REVIEW OF THE YEAR: JUNE Kipper Central Views: Nuttall’s Time Has Passed – Radicalism is the Future!
Editors Note: The General Election was an unmitigated disaster for UKIP with its support collapsing and many deposits lost, following hot-on-the-heels of a sound thrashing during the local elections in May. Kipper Central responded with its only editorial comment of the year, calling on Paul Nuttall to resign as leader, something he did later that day opening a 98-day long leadership contest.
Kipper Central’s editorial team has come to the conclusion that Paul’s time as leader has passed. He has done a good job in some areas but has failed miserably in others. He must accept responsibility for the awful results that have come through overnight and accept that he played an instrumental role in them. We hope he maintains a senior role within the party leadership and that his views and ideas continue to help guide the party in future, but his role should not be that of the leader in times ahead.
Allow us to explain our reasons for coming to this conclusion:
In the December leadership election, we fully backed Paul Nuttall to lead our party forward. We truly believed he would achieve three great things for our party.
Firstly, we believed Paul would unify the party. He had support from all of the party’s ‘wings’ and would be a great powerful force in united the factions. We do believe that he has done a good job of this (largely due to Carswell’s departure) and we commend him on his great work in this area, unequivocally.
Secondly, we believed he would drag UKIP into a direction away from Brexit and towards our other excellent policies, including lower taxation and cracking down on Radical Islam and crime. However, this is not been the case. While there has been a bigger focus on Islam, it has not gone far enough in some areas, such as not campaigning for a ban on Halal and not ramping up the anti-Tory rhetoric following their failure to prevent the attacks in Manchester and London. Furthermore, voices critical of Islam, notably that of Anne Marie Waters have been effectively silenced. Whatever you may think of her views they certainly have a clear constituency within UKIP and the wider country and they deserve to be heard but at the first sign of establishment media pressure, Paul buckled and pushed through her deselection as our candidate for Lewisham East.

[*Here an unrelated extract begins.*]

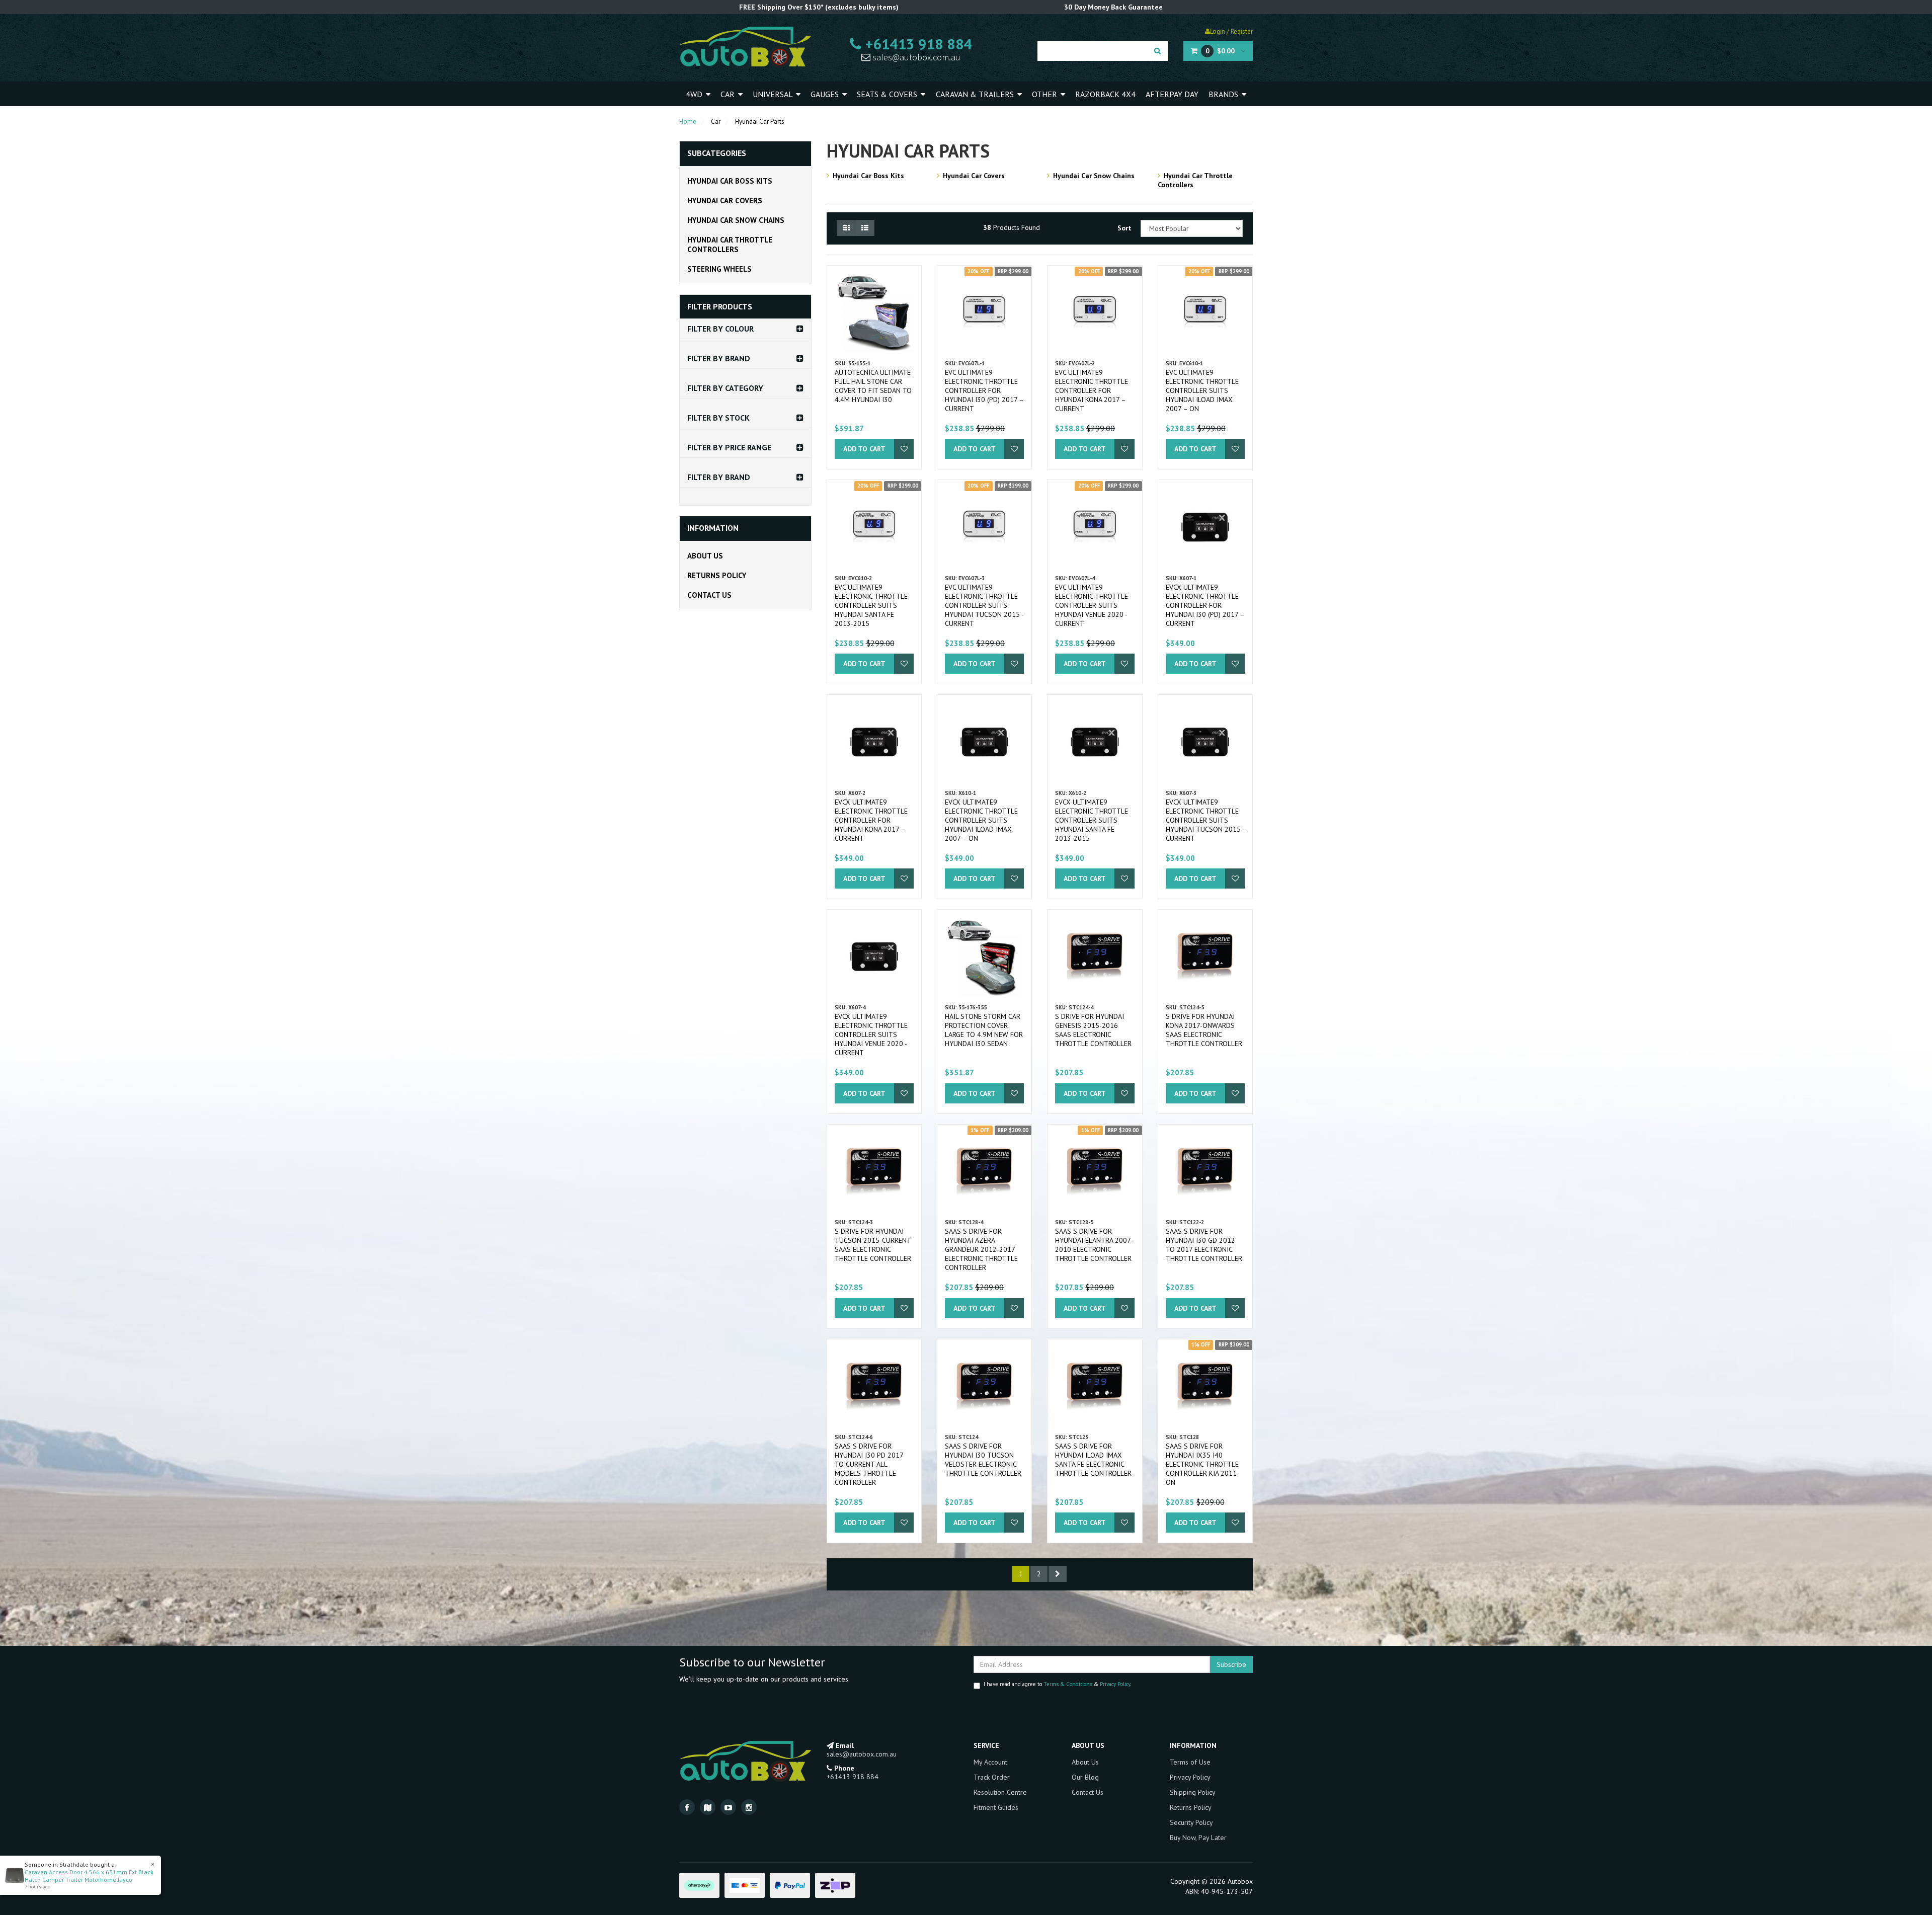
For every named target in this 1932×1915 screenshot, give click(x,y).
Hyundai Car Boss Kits (729, 181)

Thirdly, we believed he would be able to gather the support of Labour voters in the North, having come from that background and understanding the issues facing this demographic. Again, this has not been the case. Seats like Hartlepool that should be prime targets, with our excellent candidate in Phillip Broughton and the great campaigning locally that has been going on. However, we have not put a huge focus on the seat because we just not popular there. This is in many ways a failure of our leadership to grasp these voters because they are exactly who UKIP should be winning over. Labour, in fact, have benefited from the collapsing UKIP vote because Mr Corbyn has offered them the radicalism they so desperately crave – it is not the radicalism they ultimately want on issues such as immigration and Islam but it is radicalism nonetheless. It is therefore not surprising that in seats such as Hartlepool we lost 16% of our vote mostly, not to the Conservatives, but to Mr Corbyn’s Labour Party. We cannot pass this point by without reference to the by-election defeat in Stoke Central which ultimately is a highly personal failing on Paul’s part as well as an indictment of his failure in the above regard. Finally, we must say clearly that UKIP does not do enough to address ‘bread and butter’ quality of life issues and address ourselves to a working-class audience that we have lost a lot of last night.

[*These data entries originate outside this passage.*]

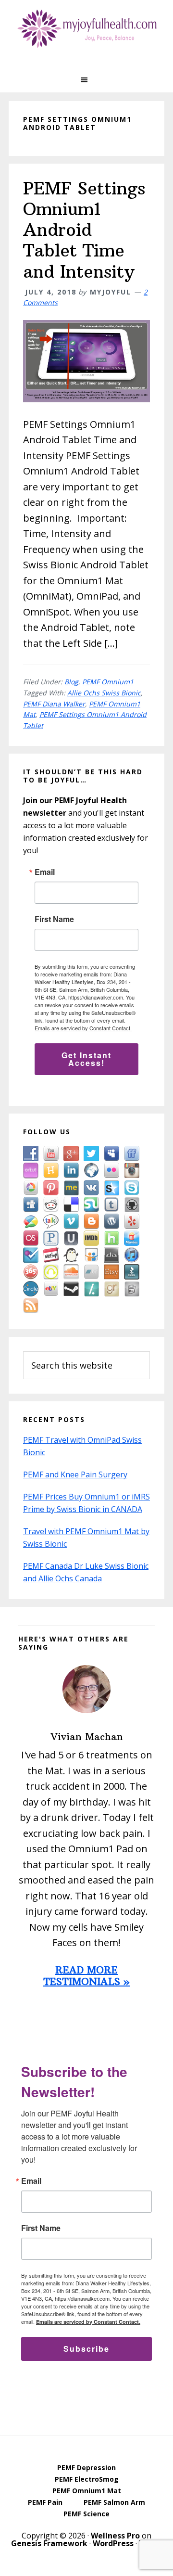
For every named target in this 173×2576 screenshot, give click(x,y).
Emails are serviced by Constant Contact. (83, 1028)
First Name (54, 919)
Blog (71, 681)
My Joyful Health (86, 29)
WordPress (113, 2543)
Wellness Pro (115, 2535)
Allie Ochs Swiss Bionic (104, 692)
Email (45, 872)
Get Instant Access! (86, 1059)
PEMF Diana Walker (54, 703)
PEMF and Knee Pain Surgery (75, 1474)
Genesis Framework (49, 2543)
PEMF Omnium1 (108, 681)
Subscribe (86, 2348)
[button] (86, 79)
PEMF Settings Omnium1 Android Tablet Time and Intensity (84, 230)
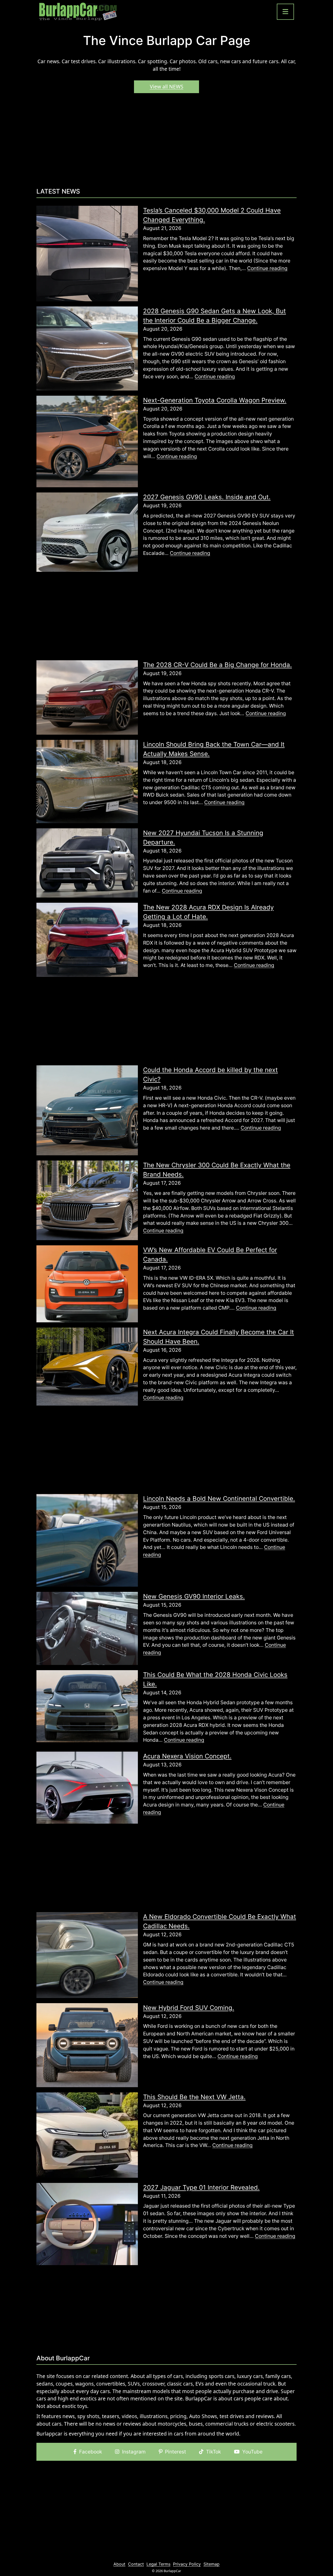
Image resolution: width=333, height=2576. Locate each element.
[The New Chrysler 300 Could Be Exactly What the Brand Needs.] (87, 1200)
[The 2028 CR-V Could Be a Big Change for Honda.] (87, 697)
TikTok (213, 2452)
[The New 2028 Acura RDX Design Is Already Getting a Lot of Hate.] (87, 939)
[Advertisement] (166, 142)
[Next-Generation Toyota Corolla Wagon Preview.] (87, 441)
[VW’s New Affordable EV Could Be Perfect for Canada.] (87, 1283)
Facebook (90, 2452)
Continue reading (267, 268)
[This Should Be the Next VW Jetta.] (87, 2134)
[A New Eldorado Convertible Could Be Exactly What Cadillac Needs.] (87, 1954)
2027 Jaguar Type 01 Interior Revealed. (201, 2187)
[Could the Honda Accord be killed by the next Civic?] (87, 1110)
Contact (136, 2564)
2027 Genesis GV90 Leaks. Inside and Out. (207, 497)
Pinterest (175, 2452)
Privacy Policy (187, 2564)
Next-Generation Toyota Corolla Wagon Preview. (214, 400)
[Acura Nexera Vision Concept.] (87, 1787)
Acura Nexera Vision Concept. (187, 1756)
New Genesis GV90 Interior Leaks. (194, 1596)
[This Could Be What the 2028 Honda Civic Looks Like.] (87, 1705)
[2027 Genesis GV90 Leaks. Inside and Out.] (87, 531)
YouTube (252, 2452)
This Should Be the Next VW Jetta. (194, 2097)
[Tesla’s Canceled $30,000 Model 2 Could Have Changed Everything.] (87, 253)
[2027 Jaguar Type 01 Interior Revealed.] (87, 2223)
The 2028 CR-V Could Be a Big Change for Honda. (217, 665)
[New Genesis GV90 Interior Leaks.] (87, 1628)
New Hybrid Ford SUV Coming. (188, 2007)
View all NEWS (166, 86)
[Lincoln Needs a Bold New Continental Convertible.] (87, 1540)
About (119, 2564)
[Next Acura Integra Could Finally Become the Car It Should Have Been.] (87, 1366)
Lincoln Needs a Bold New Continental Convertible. (219, 1498)
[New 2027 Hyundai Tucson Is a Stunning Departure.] (87, 862)
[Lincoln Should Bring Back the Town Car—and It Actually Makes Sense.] (87, 781)
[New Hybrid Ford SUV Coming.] (87, 2044)
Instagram (134, 2452)
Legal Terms (158, 2564)
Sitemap (211, 2564)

As a result of Paul’s resounding victory, we got right behind him and was convicted in my support. However, as the election campaign progressed, it became clear he was not fit for the job. He was being weak on many key issues such as the environment and taxation when we should be pushing our policies much harder. Nigel Farage is right to cite the critical weakness in our campaigning machine and Paul has failed to address that – the results speak for themselves, -36% in Clacton, for example, addressing this weakness must be the priority of an incoming leader.
We hope Paul will step down for the good of the Party and oversee a healthy leadership election, in which radical ideas and campaigns are put forward for the party, so as to maintain the style of Farage! We hope that the like of Bill Etheridge, John Rees-Evans and Anne Marie Waters stand so that radical ideologies and policies are promoted both within the party and to the wider electorate.